The first book that I read was Zen and the Art of Motorcycle Maintenance: An Inquiry into Values by Robert M. Pirsig. The book was first published in the 1970’s, though I first read it in the early 1980’s. I had planned on reading it last year for the challenge, but ran out of time before I could get to it, so I started the year with it. The book was a best seller when it was published. It feels as if each time I read the book I understand a little more about what Pirsig is saying about Quality, but I do get bogged down in some sections. Having said that, I must admit that the term that best describes my feelings when reading the book is “comfortable.” Pirsig might say that “comfortable” is an intellectual construct of Quality. But I may have misinterpreted that section of the book. I recommend this book to anyone who doesn’t mind working at their reading.

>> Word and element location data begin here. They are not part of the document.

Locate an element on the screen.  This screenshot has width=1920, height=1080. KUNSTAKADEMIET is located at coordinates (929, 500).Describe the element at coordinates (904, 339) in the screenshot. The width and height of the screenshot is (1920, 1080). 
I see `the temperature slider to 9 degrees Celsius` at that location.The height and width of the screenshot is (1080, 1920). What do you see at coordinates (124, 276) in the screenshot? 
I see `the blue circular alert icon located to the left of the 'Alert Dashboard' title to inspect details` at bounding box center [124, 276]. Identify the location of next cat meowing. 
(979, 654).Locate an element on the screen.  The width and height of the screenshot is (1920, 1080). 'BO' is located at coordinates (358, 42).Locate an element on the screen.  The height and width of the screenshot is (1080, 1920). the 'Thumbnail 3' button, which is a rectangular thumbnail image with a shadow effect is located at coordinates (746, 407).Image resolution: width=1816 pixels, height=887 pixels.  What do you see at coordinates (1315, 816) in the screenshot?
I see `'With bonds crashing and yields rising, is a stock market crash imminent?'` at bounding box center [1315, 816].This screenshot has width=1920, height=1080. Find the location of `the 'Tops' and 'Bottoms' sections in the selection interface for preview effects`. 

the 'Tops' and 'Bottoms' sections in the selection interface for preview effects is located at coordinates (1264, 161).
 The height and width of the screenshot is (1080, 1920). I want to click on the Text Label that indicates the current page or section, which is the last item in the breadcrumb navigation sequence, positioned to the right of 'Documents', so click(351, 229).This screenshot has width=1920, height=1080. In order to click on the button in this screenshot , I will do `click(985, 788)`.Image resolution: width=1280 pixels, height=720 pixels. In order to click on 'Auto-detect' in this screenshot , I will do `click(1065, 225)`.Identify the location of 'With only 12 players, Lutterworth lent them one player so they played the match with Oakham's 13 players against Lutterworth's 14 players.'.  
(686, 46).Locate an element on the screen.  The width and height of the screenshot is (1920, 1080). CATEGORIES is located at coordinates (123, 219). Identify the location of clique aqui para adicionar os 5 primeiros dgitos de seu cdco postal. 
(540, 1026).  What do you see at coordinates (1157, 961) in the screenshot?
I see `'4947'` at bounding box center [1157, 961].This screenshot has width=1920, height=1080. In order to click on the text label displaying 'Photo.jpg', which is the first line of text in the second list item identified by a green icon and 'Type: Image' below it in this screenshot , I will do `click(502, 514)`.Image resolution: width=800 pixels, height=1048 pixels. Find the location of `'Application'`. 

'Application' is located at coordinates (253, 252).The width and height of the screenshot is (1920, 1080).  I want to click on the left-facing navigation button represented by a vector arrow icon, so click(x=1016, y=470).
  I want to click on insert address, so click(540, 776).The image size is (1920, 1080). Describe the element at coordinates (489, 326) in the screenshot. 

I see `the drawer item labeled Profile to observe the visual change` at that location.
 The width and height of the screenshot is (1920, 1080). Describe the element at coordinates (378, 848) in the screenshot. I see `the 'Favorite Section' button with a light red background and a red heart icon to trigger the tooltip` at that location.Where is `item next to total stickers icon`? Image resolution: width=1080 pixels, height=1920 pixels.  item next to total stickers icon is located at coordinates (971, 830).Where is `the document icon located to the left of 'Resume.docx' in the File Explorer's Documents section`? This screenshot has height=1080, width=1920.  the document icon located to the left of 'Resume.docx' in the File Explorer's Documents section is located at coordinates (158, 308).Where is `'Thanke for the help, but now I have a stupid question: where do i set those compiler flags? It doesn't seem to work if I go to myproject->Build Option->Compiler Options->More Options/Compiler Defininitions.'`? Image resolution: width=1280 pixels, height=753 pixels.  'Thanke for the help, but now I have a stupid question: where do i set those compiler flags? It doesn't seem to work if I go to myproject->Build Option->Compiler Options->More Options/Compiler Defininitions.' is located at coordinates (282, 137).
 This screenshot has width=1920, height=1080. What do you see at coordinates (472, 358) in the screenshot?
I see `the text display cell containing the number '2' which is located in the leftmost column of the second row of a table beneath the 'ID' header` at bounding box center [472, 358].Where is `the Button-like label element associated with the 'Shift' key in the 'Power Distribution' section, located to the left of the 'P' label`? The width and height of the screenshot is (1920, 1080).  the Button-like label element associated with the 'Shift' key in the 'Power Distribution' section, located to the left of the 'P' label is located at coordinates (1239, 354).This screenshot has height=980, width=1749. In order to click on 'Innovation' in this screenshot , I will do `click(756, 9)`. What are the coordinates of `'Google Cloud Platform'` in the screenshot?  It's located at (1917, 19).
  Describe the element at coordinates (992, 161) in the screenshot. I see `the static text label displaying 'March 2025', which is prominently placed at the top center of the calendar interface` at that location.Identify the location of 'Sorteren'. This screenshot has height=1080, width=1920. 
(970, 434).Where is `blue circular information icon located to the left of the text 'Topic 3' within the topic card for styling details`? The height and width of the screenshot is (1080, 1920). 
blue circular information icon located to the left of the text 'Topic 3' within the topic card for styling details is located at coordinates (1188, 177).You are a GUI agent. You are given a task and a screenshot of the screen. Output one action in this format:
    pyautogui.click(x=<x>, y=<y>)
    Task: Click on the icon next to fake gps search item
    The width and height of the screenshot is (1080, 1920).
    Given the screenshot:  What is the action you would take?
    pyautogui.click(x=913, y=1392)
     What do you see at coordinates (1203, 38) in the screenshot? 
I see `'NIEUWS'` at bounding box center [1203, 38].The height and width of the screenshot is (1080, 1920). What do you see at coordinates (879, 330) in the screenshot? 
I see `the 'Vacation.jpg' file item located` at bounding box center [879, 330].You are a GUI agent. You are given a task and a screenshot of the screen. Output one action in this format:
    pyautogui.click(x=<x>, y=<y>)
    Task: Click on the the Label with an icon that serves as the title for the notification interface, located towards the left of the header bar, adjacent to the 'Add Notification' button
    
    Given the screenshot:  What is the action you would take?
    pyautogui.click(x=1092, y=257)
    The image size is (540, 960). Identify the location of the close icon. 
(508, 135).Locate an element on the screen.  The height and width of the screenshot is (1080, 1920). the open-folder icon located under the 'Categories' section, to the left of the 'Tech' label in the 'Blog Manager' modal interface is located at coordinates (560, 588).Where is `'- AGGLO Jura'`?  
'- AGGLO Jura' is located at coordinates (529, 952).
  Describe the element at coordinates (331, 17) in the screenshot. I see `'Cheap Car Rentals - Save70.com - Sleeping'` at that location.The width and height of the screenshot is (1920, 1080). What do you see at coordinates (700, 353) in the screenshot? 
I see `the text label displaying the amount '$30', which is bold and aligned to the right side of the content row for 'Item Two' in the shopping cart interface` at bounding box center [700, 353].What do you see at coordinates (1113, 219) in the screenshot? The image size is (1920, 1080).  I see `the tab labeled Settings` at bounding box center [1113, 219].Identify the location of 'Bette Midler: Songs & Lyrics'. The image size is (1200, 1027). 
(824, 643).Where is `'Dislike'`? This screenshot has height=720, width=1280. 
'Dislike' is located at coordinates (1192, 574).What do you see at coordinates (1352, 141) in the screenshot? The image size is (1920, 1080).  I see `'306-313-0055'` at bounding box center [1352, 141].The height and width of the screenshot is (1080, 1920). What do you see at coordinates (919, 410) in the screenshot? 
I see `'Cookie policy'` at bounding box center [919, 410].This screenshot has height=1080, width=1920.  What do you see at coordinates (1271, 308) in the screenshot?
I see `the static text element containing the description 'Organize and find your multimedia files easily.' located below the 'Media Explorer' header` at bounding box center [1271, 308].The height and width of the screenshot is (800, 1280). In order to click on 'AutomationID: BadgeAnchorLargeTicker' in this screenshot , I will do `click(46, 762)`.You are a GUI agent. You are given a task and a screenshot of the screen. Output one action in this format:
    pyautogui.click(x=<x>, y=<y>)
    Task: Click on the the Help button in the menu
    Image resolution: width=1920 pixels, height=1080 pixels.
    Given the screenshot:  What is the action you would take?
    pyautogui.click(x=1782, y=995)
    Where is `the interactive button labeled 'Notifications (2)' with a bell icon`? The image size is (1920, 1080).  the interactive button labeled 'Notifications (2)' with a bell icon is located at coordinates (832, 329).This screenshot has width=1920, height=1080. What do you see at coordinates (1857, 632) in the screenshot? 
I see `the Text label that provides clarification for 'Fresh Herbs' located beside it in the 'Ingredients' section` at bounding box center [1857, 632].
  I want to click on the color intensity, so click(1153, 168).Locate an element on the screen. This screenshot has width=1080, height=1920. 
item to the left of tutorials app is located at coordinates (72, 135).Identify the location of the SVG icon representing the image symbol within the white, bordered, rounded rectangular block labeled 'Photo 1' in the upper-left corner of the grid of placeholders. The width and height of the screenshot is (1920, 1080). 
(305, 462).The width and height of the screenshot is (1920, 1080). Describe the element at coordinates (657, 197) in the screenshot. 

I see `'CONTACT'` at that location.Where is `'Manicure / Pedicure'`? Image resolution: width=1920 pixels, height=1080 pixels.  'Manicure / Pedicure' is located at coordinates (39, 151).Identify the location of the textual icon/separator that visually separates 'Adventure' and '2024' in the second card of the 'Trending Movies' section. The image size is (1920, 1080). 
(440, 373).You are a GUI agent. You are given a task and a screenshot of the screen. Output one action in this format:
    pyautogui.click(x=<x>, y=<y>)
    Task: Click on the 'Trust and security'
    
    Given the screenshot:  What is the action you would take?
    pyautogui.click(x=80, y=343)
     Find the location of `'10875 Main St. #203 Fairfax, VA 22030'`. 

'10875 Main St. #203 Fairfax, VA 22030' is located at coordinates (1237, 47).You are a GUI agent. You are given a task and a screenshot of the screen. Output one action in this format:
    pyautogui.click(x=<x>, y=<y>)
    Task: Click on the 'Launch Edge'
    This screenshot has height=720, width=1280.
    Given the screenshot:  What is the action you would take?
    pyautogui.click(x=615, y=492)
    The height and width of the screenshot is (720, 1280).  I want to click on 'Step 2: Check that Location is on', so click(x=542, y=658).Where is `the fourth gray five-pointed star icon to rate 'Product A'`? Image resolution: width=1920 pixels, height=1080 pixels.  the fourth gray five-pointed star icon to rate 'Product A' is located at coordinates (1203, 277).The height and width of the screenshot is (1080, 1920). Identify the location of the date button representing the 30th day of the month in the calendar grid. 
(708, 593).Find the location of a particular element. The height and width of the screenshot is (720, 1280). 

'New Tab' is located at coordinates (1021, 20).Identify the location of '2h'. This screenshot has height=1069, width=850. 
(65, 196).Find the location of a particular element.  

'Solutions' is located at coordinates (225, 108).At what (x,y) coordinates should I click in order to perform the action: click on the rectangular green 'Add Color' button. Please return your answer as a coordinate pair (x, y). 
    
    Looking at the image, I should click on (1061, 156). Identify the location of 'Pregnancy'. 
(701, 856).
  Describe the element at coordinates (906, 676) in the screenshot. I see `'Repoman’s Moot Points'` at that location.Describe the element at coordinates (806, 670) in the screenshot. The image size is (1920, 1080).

To the other extreme, my second book this year was Larry McMurtry’s The Last Kind Words Saloon. I chose to read a western rather than a romance novel this year. I had planned on picking up something by Zane Grey or Louis L’Amour, but after wandering the aisles of Barnes and Noble without finding anything, I turned to Larry McMurtry. McMurtry is an excellent writer, and I’ve enjoyed some of his other books. This book, however, seemed like it was put out just to trade on his other excellent work. The story was just too short to please me. I mean, I read the entire book in one day. I’ve spent more time on graphic novels.
I seemed to slow down in my reading when I came to the third book this year, Conspirator: Lenin in Exile by Helen Rappaport. This fills the Biography part of my challenge. I realized a few years ago that almost everything that I had read about Lenin and Stalin was in the context of spy thrillers. This year I decided to finally rectify that situation by reading a biography of at least one of them. I’m not sure why my reading speed slowed down with this book, because it is quite interesting. Perhaps next year I’ll find a biography of Stalin to read.
After reading non-fiction I decided to go to something that I could get through quicker, so I chose a graphic novel to read. I chose Jupiter’s Legacy, Book 1 by Mark Millar and Frank Quitley, for the obvious reason that the art intrigued me. At first look indicated to me that Quitley’s art had been strongly influenced by Jean Giraud (Moebius) and perhaps also by Frank Miller. The story (the first five comics in a series) by Millar reminded me of Watchmen by Alan Moore. Truth be told, I enjoyed Millar’s story more. I may actually look for Book 2 so that I can read more of the story.
I feel like I’ve already fallen behind on my challenge, so I’m going to get cracking on the next book…after I work on my Stamp Collection for a bit.